Por más que el odio haga mella de manera inútil en mí, ningún hecho puede superar el perdón y la comprensión de la que por excelencia hace gala mi pedantería. Aquella que me adjudicó un sueño antes de siquiera formularlo.
Tu gracia y tu luz llenaban mi vida tras la fortuna del desconocimiento que otorga la ingenuidad.
Cuanto mayor era el desconocimiento, menor era mi dolor punzante.
Cuanto más conocía... más observaba que mi situación no debía su integridad a su fuerza si no a su más pura debilidad.
Aún hoy, sin más que aportar, alimenta mi ira, mi dolor y mi certeza de desdicha el hecho de que jamás será la familia la que comparta tras el fino cristal de la gloria personal de su descendencia. Y la mía.
Que jamás será por lejos el mundo el mismo lugar, tal como lo llegué a conocer y que los brillantes que lucieron ya nunca jamás vivirán.

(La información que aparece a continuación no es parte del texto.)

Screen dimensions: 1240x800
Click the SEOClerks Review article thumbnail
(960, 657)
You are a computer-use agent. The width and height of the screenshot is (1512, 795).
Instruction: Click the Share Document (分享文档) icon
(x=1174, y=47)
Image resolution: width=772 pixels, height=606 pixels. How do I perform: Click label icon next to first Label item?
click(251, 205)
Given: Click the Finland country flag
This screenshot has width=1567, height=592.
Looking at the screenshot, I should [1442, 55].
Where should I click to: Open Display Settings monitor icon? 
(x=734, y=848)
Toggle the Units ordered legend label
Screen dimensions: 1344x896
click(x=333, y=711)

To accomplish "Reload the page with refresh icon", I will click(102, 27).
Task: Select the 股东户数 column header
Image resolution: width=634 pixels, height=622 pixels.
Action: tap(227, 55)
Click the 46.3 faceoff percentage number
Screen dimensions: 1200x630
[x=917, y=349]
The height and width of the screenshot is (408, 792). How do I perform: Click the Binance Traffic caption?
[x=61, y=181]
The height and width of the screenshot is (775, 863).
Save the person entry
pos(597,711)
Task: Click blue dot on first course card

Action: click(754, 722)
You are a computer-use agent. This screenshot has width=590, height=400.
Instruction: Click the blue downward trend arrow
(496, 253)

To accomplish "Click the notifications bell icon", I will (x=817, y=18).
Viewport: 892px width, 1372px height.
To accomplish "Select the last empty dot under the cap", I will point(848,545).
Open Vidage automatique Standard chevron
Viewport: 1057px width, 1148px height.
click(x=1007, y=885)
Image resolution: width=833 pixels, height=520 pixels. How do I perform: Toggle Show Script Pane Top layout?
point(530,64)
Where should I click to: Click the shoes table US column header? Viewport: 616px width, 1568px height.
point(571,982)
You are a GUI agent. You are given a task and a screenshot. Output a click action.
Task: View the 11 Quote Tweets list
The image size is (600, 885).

Más aún la fina y rota capa de la esperanza sigue ondeando con débil y fría resolución. Impertérrito, me observa y me remueve para recordar su permanencia... La fría y dolorosa permanencia que entre brisas termina por remover poco a poco las agujas hundidas en mi mismo... y por mi mismo.
Quizá no fueron mis historias hechas para ser ciertas.
Quizá mi obstinación sea la clave y razón de mi hundimiento y del deshonor que cargo.
Quizá eso sea más de lo que puedo aportar y de lo que quiero merecer.